Too late, your child will learn that the monster at the end was Grover all along, and she will be forgiven. But that look of disappointment on her face tells one more story. Remember that she had no way of knowing the secret ironies of the book. She believed she was letting loose a monster. She was wrong of course; YOU set the monster free, and that monster at the end of the book is not Grover, but your own sweet precious child.  

In short, this is a fantastically fun book that my son can’t get enough of! I also like the way it teaches a bit of logic by showing how the monster at the end of the book cannot be reached unless you keep turning pages. Therefore, do not turn the page.
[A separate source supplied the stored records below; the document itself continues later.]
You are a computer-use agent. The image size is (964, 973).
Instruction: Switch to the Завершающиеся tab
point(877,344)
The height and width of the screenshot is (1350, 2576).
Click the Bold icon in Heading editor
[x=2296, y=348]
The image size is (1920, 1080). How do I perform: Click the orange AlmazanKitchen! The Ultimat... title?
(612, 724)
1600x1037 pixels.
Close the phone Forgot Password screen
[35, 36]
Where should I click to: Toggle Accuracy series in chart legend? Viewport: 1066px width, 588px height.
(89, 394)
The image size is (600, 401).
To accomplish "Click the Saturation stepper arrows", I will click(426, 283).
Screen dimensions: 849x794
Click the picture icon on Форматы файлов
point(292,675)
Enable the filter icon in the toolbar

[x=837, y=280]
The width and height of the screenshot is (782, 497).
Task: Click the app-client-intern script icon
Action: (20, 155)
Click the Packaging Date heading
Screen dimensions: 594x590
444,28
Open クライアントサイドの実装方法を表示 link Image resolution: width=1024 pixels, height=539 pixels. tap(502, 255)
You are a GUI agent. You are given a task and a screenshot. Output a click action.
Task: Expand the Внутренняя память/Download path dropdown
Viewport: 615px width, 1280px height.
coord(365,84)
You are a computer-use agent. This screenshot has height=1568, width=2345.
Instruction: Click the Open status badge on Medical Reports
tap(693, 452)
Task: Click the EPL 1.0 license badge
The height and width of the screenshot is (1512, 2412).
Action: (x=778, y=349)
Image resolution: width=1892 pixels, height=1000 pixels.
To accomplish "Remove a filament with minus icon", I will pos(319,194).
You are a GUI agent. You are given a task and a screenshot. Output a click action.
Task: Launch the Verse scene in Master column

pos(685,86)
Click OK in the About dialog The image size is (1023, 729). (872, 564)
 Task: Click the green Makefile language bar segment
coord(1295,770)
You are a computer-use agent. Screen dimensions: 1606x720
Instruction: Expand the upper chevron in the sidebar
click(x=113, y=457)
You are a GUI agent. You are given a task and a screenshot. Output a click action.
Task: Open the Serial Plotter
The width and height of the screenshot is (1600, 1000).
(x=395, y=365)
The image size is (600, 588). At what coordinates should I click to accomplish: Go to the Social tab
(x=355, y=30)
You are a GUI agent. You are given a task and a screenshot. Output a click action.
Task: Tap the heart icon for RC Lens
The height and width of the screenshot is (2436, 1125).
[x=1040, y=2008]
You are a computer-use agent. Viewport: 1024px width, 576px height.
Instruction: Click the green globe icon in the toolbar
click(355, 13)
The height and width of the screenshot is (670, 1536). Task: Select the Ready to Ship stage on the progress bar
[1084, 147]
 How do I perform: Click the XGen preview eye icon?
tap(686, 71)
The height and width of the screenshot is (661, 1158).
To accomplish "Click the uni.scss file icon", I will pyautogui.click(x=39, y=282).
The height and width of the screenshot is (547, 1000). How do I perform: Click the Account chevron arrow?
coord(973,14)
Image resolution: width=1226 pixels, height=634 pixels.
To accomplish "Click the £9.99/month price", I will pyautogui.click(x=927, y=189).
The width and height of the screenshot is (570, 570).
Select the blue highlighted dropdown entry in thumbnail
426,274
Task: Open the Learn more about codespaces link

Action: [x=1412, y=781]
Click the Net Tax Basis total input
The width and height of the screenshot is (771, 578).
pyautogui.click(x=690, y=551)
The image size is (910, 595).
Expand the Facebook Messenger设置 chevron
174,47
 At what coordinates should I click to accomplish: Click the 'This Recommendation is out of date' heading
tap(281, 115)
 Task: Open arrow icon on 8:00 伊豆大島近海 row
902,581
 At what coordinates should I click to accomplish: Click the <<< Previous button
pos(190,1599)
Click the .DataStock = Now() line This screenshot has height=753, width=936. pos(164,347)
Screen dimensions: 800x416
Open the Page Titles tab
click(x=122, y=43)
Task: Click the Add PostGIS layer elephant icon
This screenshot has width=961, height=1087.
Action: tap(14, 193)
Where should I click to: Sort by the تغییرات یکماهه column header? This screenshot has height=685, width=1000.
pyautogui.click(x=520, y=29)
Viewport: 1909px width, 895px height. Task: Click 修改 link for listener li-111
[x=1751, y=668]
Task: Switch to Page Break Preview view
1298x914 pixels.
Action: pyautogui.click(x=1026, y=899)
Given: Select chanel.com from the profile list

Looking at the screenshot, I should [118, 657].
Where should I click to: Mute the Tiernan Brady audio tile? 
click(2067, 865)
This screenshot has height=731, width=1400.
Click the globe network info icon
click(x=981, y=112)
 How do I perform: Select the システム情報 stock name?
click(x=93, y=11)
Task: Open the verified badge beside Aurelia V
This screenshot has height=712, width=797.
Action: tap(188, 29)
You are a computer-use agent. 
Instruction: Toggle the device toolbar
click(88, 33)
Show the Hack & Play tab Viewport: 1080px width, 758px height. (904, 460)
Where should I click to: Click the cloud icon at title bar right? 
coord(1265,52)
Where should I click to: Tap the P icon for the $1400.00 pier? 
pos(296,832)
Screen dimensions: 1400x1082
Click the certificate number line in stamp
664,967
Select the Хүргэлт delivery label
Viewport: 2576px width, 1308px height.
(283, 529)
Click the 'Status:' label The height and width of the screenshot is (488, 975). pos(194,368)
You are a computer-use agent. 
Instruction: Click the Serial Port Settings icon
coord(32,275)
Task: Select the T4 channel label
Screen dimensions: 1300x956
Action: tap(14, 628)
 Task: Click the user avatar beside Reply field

I don’t know how much of this my one-and-a-half-year-old understands, but I bet the story appeals to kids and parents because of how delightfully transgressive it is. We’re taught to instinctively fear monsters and avoid them at all costs, but this fear can be crippling, especially when the monsters are of our own imagination. When we get to the end of the book, we learn that monsters are not categorically evil or scary, and they can even be ourselves. Is Grover not a monster for tyrannically enforcing his anxieties on the reader? He even tries to change history by claiming he told you there was nothing to be afraid of, and then on the last page he quietly admits his embarrassment. 

Beyond logic, imagination, and tolerance, the book encourages children to use their better judgement to discover truth for themselves. We all know that a book demands reading. A child figures out how to turn the pages long before he recognizes that the pictures and letters have meaning. So, why would a book exist if we are not meant to look at every page? It is obvious that the instruction not to turn pages is precisely an invitation to do so. Grover, the child must realize, is playing a game with him, and that the truth about so-called monsters can only be discovered by looking carefully at all the facts. An astute child realizes that the truth is far more complicated than the one Grover concocts based on his misreading of only the first page.

Yes, your child is the monster at the end of the book: a complex, curious, thinking, and feeling being.